PROBLEM DETAILS =
Please count the lines in the material below that contain the word "screenshot" and reply with only that number.

RECORDS FOR PROCESSING =
● ● ●

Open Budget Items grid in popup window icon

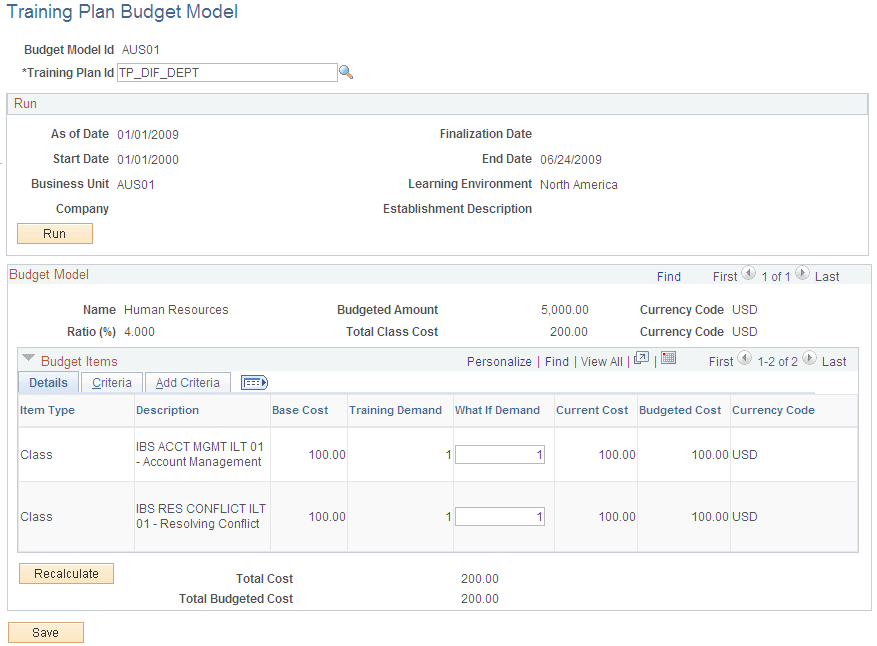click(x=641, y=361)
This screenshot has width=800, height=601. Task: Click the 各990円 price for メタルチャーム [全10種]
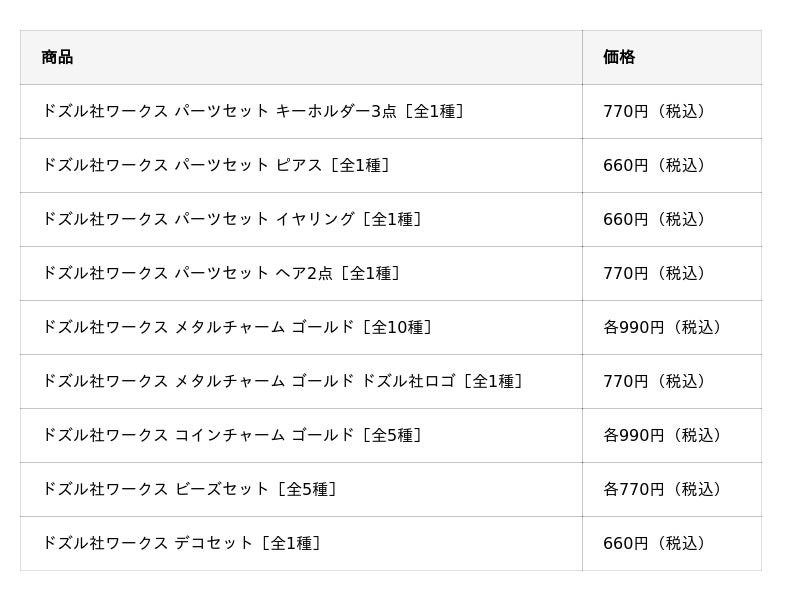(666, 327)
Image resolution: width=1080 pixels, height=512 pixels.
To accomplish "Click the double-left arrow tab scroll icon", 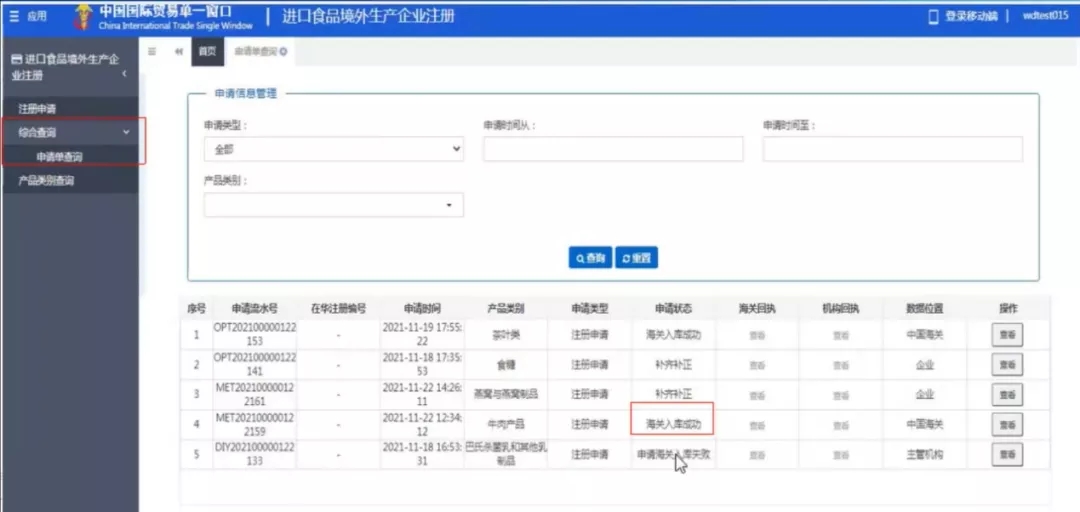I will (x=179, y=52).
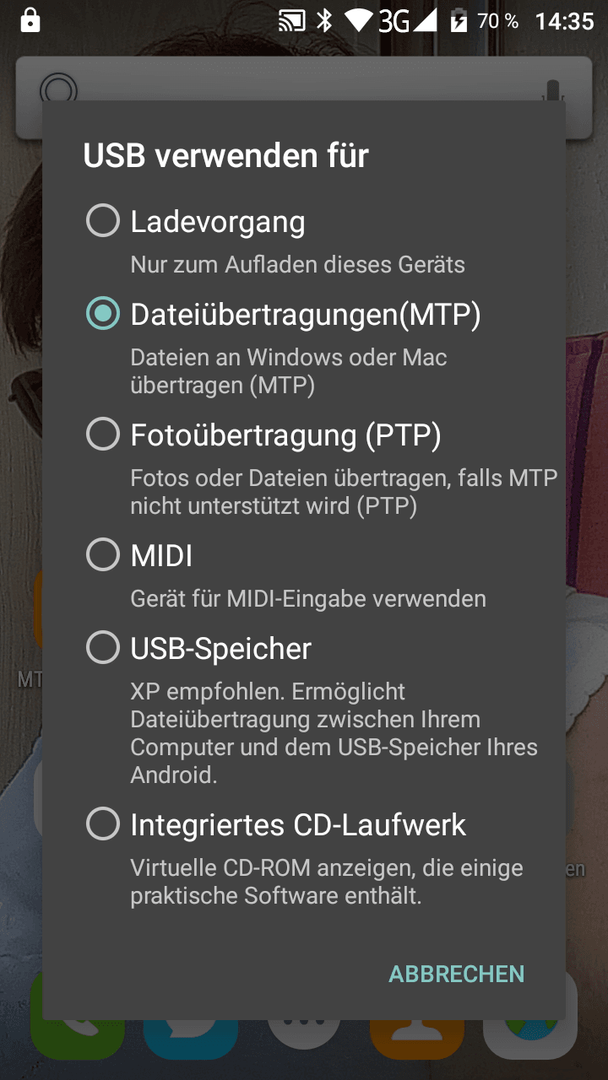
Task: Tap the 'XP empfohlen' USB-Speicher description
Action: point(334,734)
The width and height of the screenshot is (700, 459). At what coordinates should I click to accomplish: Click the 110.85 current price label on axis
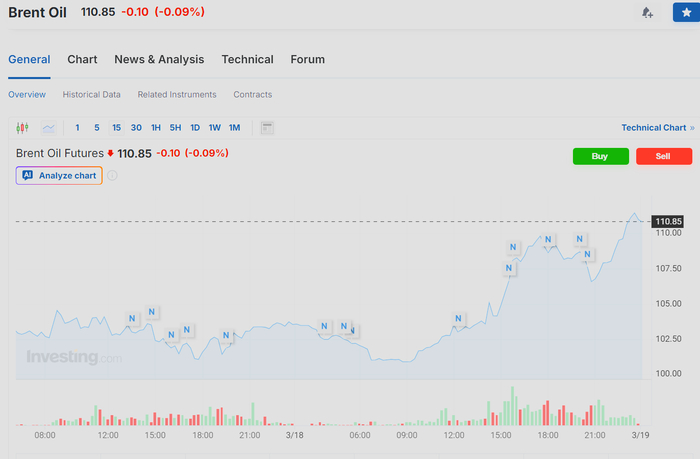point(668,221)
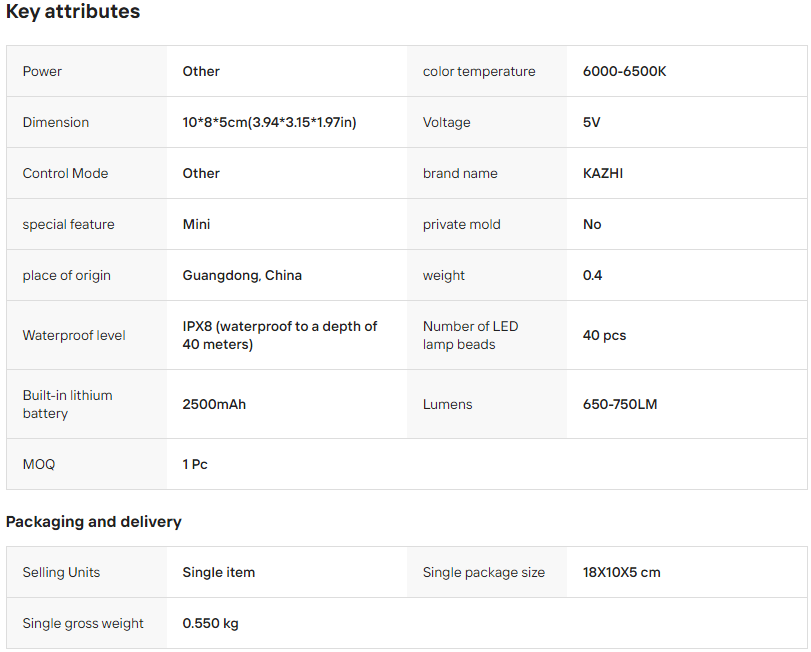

● ● ●

WRITTEN ANSWER =
2